◆ Given problem ◆
Print the article on retaliatory eviction law below word for word, from start to finish.

◆ Passage ◆

--- Start ---

Thursday 5 May 2016

Good landlords risk falling foul of catch-all law

Legislation now widely known as the law that stopped retaliatory evictions was intended to make bad landlords conform.
 
But it risks becoming something of a catch-all for otherwise good landlords who inadvertently may have a gap in the paper trail recording their compliance with legislation covering items of maintenance, repairs, and safety checks.
 
Tenants are likely to have been following the press coverage since the law came into effect on October 1st last year so may be well informed about their tenancy rights – and some more unscrupulous individuals could take advantage of the law to avoid vacating a property when served with a Section 21 notice.
 
Most important is that landlords ensure that at no time is a tenant given the opportunity to dispute a Section 21 notice. Undesirable tenants tend to become good amateur lawyers, or know someone who is or where to get advice on their rights, as soon as the possession notice arrives. No matter how frustrating the law may be, it’s therefore essential that you can prove the existence of gas and electrical safety certificates, the installation of smoke or CO2 alarms where required, and that general maintenance has been carried out, with defects corrected, as soon as practicable after work is requested by the tenant.
 
Once a tenant has made a complaint the landlord is prevented from retaliatory eviction under section 33 of the Deregulation Act 2015. This makes it imperative for landlords to stay on top of their legal obligations for maintenance and that they attend to repairs before the tenant can head for the local authority’s office and seek the serving of an Improvement Notice.
 
Whenever you receive a complaint from a tenant regarding the condition of the property you must within 14 days give an “adequate” response in writing. If you don’t comply, a Section 21 notice may not be valid should it be used as evidence in court. The legislation refers to the complaint being in writing but possibly all complaints, no matter how minor, should be clearly logged and receive a response.

--- End ---

◆ Records shown ◆
--- Start ---

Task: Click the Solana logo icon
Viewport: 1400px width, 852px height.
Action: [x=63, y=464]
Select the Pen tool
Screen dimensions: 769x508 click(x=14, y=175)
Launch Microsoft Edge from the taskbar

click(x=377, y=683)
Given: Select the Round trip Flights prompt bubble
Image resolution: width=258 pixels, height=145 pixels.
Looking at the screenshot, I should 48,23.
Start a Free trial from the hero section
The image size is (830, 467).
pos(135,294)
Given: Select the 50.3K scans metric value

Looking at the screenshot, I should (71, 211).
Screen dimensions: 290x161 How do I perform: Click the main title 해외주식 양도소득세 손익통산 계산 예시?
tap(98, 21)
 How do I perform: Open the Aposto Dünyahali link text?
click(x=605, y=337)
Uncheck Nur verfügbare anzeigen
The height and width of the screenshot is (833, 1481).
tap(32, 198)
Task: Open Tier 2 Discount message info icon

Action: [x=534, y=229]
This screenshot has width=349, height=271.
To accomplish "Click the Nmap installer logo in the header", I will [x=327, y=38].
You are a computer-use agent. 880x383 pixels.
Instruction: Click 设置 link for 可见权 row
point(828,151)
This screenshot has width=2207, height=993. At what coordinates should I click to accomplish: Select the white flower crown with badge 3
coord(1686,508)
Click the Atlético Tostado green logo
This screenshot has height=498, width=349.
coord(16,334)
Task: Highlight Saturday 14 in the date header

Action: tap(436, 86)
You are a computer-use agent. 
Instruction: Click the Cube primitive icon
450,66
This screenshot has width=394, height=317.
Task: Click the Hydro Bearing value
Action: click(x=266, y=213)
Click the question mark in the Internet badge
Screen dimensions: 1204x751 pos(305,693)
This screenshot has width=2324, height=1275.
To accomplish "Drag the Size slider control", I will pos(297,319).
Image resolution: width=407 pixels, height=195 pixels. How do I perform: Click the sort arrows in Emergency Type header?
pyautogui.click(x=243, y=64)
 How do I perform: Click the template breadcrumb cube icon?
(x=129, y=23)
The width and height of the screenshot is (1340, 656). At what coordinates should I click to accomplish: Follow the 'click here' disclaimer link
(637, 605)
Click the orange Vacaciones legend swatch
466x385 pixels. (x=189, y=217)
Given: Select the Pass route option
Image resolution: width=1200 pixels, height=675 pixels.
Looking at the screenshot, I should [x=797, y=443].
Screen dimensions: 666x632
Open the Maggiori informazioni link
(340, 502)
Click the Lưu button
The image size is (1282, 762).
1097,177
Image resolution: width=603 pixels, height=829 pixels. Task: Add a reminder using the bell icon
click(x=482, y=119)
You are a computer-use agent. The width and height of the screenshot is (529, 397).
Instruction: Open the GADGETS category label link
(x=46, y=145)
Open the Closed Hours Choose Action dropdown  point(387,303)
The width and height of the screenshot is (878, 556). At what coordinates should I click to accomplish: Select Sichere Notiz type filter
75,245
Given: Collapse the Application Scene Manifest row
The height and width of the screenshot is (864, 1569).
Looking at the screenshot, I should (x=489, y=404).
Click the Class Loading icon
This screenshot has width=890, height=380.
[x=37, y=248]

--- End ---

◆ Exercise answer ◆
Thursday 5 May 2016

Good landlords risk falling foul of catch-all law

Legislation now widely known as the law that stopped retaliatory evictions was intended to make bad landlords conform.
 
But it risks becoming something of a catch-all for otherwise good landlords who inadvertently may have a gap in the paper trail recording their compliance with legislation covering items of maintenance, repairs, and safety checks.
 
Tenants are likely to have been following the press coverage since the law came into effect on October 1st last year so may be well informed about their tenancy rights – and some more unscrupulous individuals could take advantage of the law to avoid vacating a property when served with a Section 21 notice.
 
Most important is that landlords ensure that at no time is a tenant given the opportunity to dispute a Section 21 notice. Undesirable tenants tend to become good amateur lawyers, or know someone who is or where to get advice on their rights, as soon as the possession notice arrives. No matter how frustrating the law may be, it’s therefore essential that you can prove the existence of gas and electrical safety certificates, the installation of smoke or CO2 alarms where required, and that general maintenance has been carried out, with defects corrected, as soon as practicable after work is requested by the tenant.
 
Once a tenant has made a complaint the landlord is prevented from retaliatory eviction under section 33 of the Deregulation Act 2015. This makes it imperative for landlords to stay on top of their legal obligations for maintenance and that they attend to repairs before the tenant can head for the local authority’s office and seek the serving of an Improvement Notice.
 
Whenever you receive a complaint from a tenant regarding the condition of the property you must within 14 days give an “adequate” response in writing. If you don’t comply, a Section 21 notice may not be valid should it be used as evidence in court. The legislation refers to the complaint being in writing but possibly all complaints, no matter how minor, should be clearly logged and receive a response.